PSA3DOT7 said...
I have not had time to respond to an article about a person, here some two to three weeks ago, who was initially diagnosed with a G6 and opted to have an operation. When his post op diagnostics came back he was upgraded to a G9. I think he phrased it that he felt that he had just “dodged a bullet”.
Is a biopsy such a massive game of chance? And what does such an outcome mean to others who are told that they only have a G6 and have all the time in the world to make a treatment decision?
Yes, it does seem that there is quite an element of chance. When I have made my
argument to G6 folks to take their time and consider all options including AS, I have usually said something along the lines of "sure, it is possible you have a G9 in there". And we in fact do know that X % will be upgraded at least a small amount, and probably an equal or smaller # will be downgraded. I was, from the bad 5+4 G9 to the really, really great 4+5 G9.
But the way it seems to me, and considering the potential- even likely- negatives of treatment, it seems to me that I just have to go by the known, i.e. what the Bx shows. Before any of us ever has a Bx, any one of us could have a G10 cooking away in there, and in fact some of us do. but we don't volunteer for possible impotence and incontinence and more just because we are a 40+ year old male, who has a prostate, which theoretically could not only have PC but even a G10.

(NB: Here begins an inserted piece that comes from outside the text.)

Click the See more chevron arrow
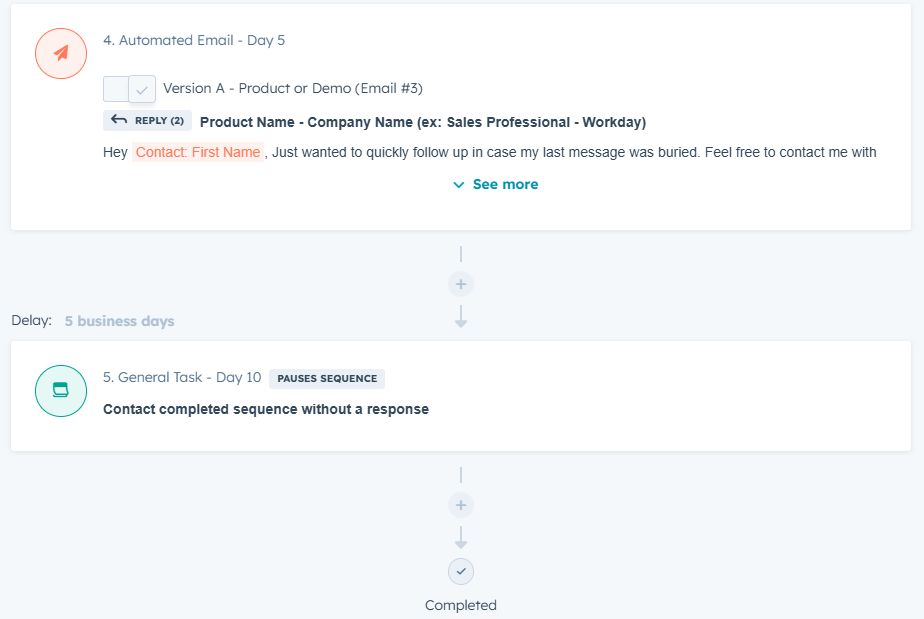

Unless someone has statistics: if you have say small volume G6 PC, are you significantly more likely to also be harboring an undiagnosed G8-10 compared to someone who has not even had a Bx yet? If they(G6s) do have a significantly higher risk compared to the general population, I'm not sure how we can tell folks they have plenty of time and maybe should do AS for a while. Because there is no way to know what might be hiding in there except to cut the prostate out of it's happy home and look at it in the lab. There is no way to know this about
either a Bx'ed G6 or someone who has not even had a Bx. If you are a male with a prostate, then you might be G10. None of us will ever know for sure unless we cut the gland out of there.
But if we are going to cut it out of there only so we can know it is truly only a G6, then it could be argued that we should do that for all adult males. But of course we don't, so we just have to go by what the Bx shows when deciding what kind of treatment. Sadly, for (I suppose) a very small % of us, that is going to work out badly.